– Дело не в ее начитанности. Мы не говорили о книгах.
– А в чем тогда?
– Мне показалось, я посмотрел в зеркало. И увидел то, чего не видел раньше. Я не могу это объяснить. – Удивление снова мелькнуло в его глазах. – Это новый для меня опыт.
Вот это Вера как раз могла объяснить легко. Маша Морозова была ясна как родниковая вода. Для нее, во всяком случае.
– Она честная девочка, – улыбнулась Вера. – Так что зеркало очень чистое. Дело только в этом, ничего особенного.
Она тут же подумала, что такой кристальный, как у Маши, состав личности это как раз нечто очень особенное. Но вряд ли Кириллу сейчас нужны посторонние рассуждения, так что сообщать ему свои мысли о Маше она не стала.
– Ма, – сказал он, – пожалуйста, ответь определенно, когда ты переедешь ко мне. Ситуация здесь действительно настораживающая. Я в этом убедился. Думаю, тебе надо поторопиться.
– Хорошего, конечно, мало, – нехотя согласилась Вера. – Но так чтобы уж прямо торопиться… Не думаю, что перестанут выпускать за границу.
Только теперь она поняла, как расстроилась из-за того, что сорвался его проект и не будет того года, который он собирался провести в Москве, или сколько это должно было длиться. Да хоть сколько – каждый день с ним был для нее драгоценен, каждый вечер, когда она выходила на веранду и видела его силуэт в увитой актинидией беседке, его лицо, подсвеченное просто экраном макбука, но для нее другим, из всего его существа исходящим светом.
Ей казалось, что всегда так было, есть и будет. Для этого ощущения не было никаких оснований, оно было иллюзорным, Вера понимала, и то, что иллюзорность так отчетлива, даже пугало ее, заставляя сомневаться в собственной вменяемости, но поделать она с собой ничего не могла.
Сын связан с нею тысячами нитей, эта связь не становится слабее, и не становится слабее боль от того, что его жизнь проходит отдельно, что он возникает из своей непредставимой жизни только на экране ее айпада.
Вера снова почувствовала боль в сердце, может быть, даже вздрогнула от нее, поэтому поскорее, пока Кирилл не заметил, сказала:
– Все-таки мир стал другим, этого уже не отменить. Папа Ирки Набиевой сдирал масляную краску с батареи в ванной, обматывал трубу проволокой и прикреплял к ней антенну. Просто чтобы поймать «Свободу». А когда танки вошли в Прагу и в приемнике уже ничего поймать было нельзя даже с проволокой, ему физтеховские друзья добыли радио из военного самолета. Огромный такой куб с переключателями, в наушниках надо было слушать.
– Да, технически все теперь проще, – сказал Кирилл.
– Я видела времена похуже, Кирка.
– Возможно. Но мне показалось, я посмотрел тем временам в глаза. Когда ты примешь решение?
– Я понимаю, что тебе это нужно. – Она знала, что ее улыбка выглядит жалкой. – Особенно теперь.
Жалкой, а главное, бессмысленной была и попытка переключить его внимание с себя на него самого. Структура, которую создавал его ясный разум, была прочна, главное в ней не сбивалось, что бы с ним ни происходило.
– Дело не во мне. – Кирилл поморщился. – Я рассчитан на более сильные удары, чем одиночество.

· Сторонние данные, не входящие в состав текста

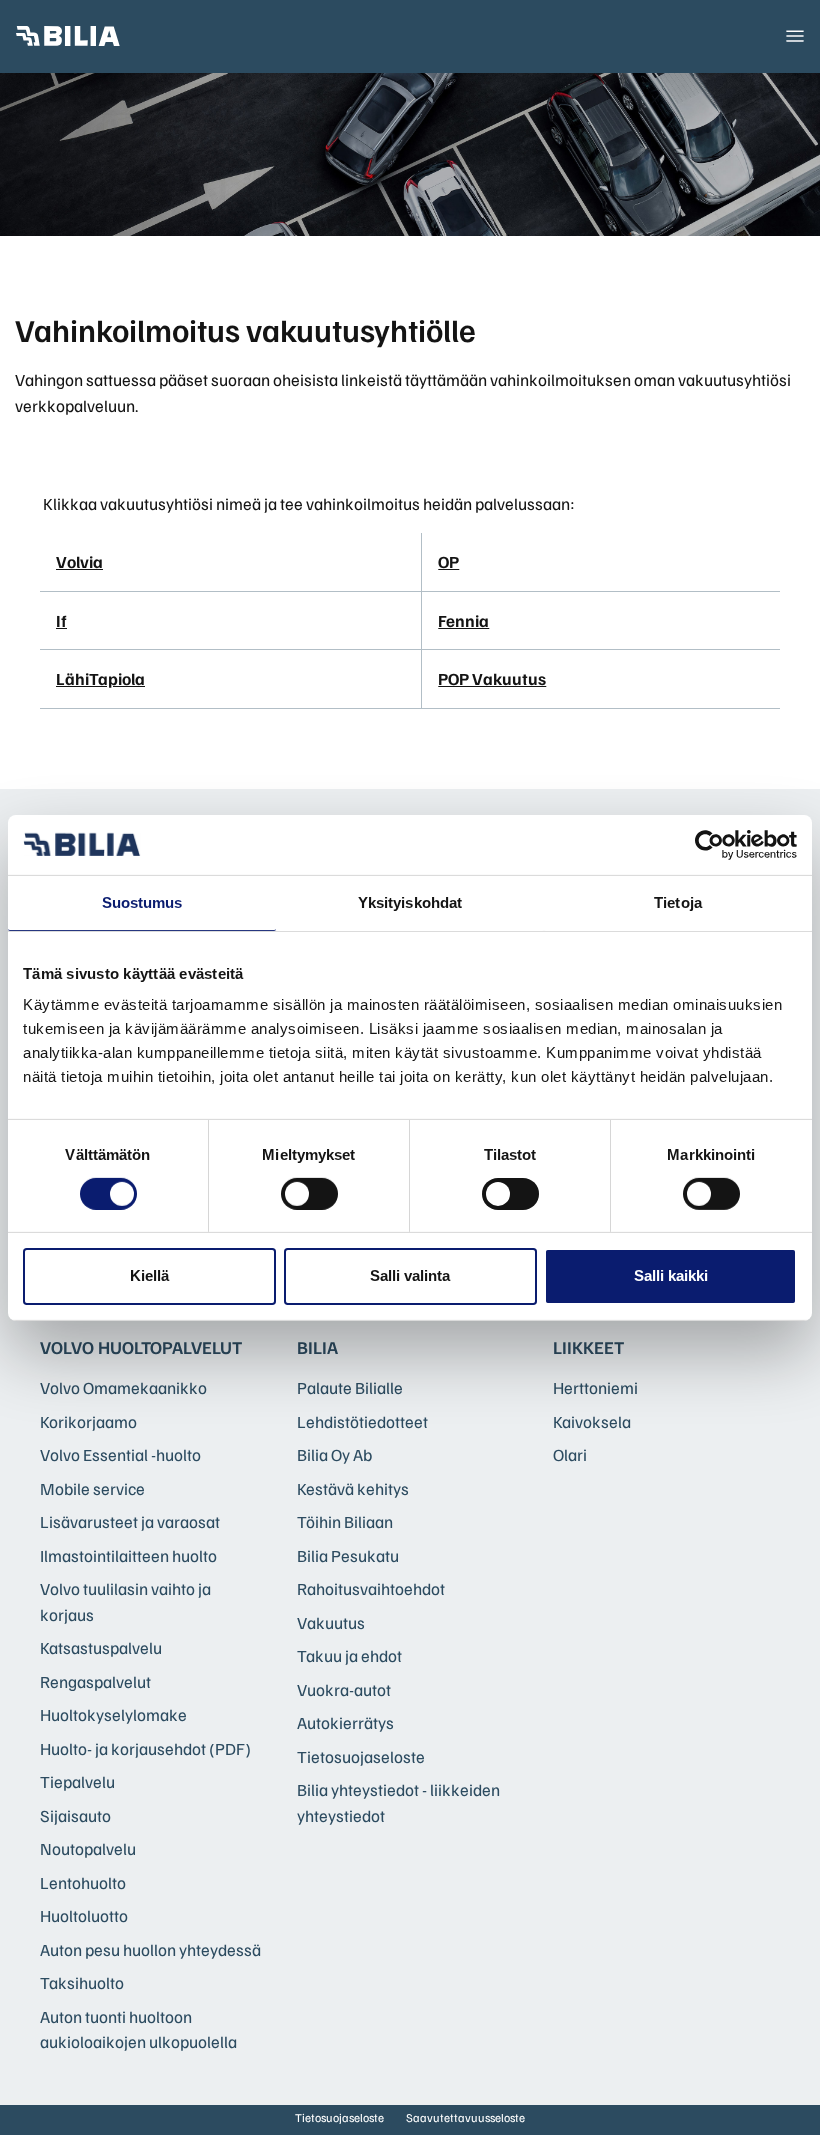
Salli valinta (410, 1275)
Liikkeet (588, 1347)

«Все-таки это для него удар, и сильный. А я припутываю к этому себя! Мой эгоизм отвратителен».
– Я сделаю, что ты считаешь правильным, – сказала Вера.
Ощущение неотвратимости охватило ее. Оно было таким отчетливым и таким знакомым, что ни с чем она не могла его перепутать. К добру эта неотвратимость или к худу, неизвестно, но и нет смысла об этом размышлять, когда тебя подхватывает такая сила, с которой не сравнится ничто.
– Вера Кирилловна, обстоятельства настолько исключительны, что… Да вы и сами понимаете.
Взгляд у завуча был растерянный, сильные стекла очков укрупняли эту растерянность, и потому казалось, что она сейчас заплачет.
– Понимаю, Ольга Анатольевна, – сказала Вера.
Еще бы не понимать. Поездки, в которых она бывала с детьми, не простирались дальше Белоруссии. На концерт в Польшу поехал с ее учениками другой преподаватель, а когда мама однажды попыталась получить у себя в институте путевку на Солнечный Берег, то под большим секретом получила лишь объяснение, что с такой пометкой в личном деле, как у ее дочери, о поездках за границу, даже в Болгарию, может забыть вся семья.
За десять лет Вера успела к этому привыкнуть настолько, что перестала чувствовать даже унижение, которое вначале приносило ей сознание того, что с ней обходятся как с крепостной девкой, не отпуская дальше крайнего на селе овина.